A 95 % de l'énergie des quarks et des gluons, répondent les physiciens du Centre de physique théorique de Marseille (1). Menés à partir du modèle standard qui décrit les interactions entre particules élémentaires, leurs calculs prouvent que la masse du proton résulte principalement de l'énergie portée par ces tous petits "éléments" que sont les quarks et les gluons, au travers de la célèbre formule d'Einstein E=mc2. Cette prouesse confirme la validité d'une théorie pour dépeindre les interactions fortes entre particules. Publiés dans Science le 21 novembre 2008, ces travaux ont été accomplis grâce à des supercalculateurs parmi les plus puissants au monde. Ils permettent d'envisager l'arrivée d'une nouvelle théorie en physique fondamentale, au-delà du modèle actuel, avec d'éventuelles découvertes dans le domaine des interactions faibles de quarks.
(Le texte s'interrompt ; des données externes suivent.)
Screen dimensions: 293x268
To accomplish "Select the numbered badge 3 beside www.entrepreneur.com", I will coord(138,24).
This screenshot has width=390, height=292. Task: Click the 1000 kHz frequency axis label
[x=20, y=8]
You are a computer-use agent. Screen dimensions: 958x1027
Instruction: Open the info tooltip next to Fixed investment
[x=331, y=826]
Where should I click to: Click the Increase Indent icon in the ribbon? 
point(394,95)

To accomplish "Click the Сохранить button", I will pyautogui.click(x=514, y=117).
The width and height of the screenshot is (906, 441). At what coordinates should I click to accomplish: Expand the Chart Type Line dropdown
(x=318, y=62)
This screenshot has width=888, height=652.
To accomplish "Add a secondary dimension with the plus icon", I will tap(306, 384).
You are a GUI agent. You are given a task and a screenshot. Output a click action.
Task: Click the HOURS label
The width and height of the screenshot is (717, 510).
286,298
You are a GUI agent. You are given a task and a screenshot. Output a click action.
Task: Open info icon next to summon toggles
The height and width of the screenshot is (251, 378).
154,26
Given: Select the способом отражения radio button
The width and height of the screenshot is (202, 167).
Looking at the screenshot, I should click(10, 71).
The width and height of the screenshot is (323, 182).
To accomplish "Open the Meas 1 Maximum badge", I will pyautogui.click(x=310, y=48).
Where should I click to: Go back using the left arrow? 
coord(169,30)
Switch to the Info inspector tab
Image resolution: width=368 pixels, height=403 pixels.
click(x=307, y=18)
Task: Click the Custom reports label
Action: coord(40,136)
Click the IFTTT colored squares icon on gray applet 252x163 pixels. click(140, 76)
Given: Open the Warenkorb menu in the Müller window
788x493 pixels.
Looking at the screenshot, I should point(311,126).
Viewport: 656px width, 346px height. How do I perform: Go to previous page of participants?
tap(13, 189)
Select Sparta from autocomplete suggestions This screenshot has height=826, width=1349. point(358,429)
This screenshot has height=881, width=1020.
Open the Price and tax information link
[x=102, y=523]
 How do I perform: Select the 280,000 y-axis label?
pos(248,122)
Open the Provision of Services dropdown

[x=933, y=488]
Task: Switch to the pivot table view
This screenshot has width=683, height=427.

Dans les noyaux des atomes, on trouve des protons et des neutrons. Ceux-ci sont eux-mêmes constitués de quarks et de gluons, sortes de petites sous-structures fondamentales. Or, la masse des gluons est nulle. Et, contrairement à ce que l'on pourrait penser, la masse des quarks qui composent un proton ne représente que 5% de la masse de ce dernier. D'où proviennent donc les 95% restants ?
Une équipe de physiciens français, allemands et hongrois vient de prouver que ces 95% résultent de l'énergie due aux mouvements des quarks et des gluons, et à leurs interactions. Une masse issue d'une énergie, c'est un résultat quelque peu déroutant, pourtant traduit par la célèbre formule d'Einstein E=mc2 énonçant l'équivalence entre masse et énergie. Jusqu'ici hypothèse, ce résultat est pour la première fois corroboré.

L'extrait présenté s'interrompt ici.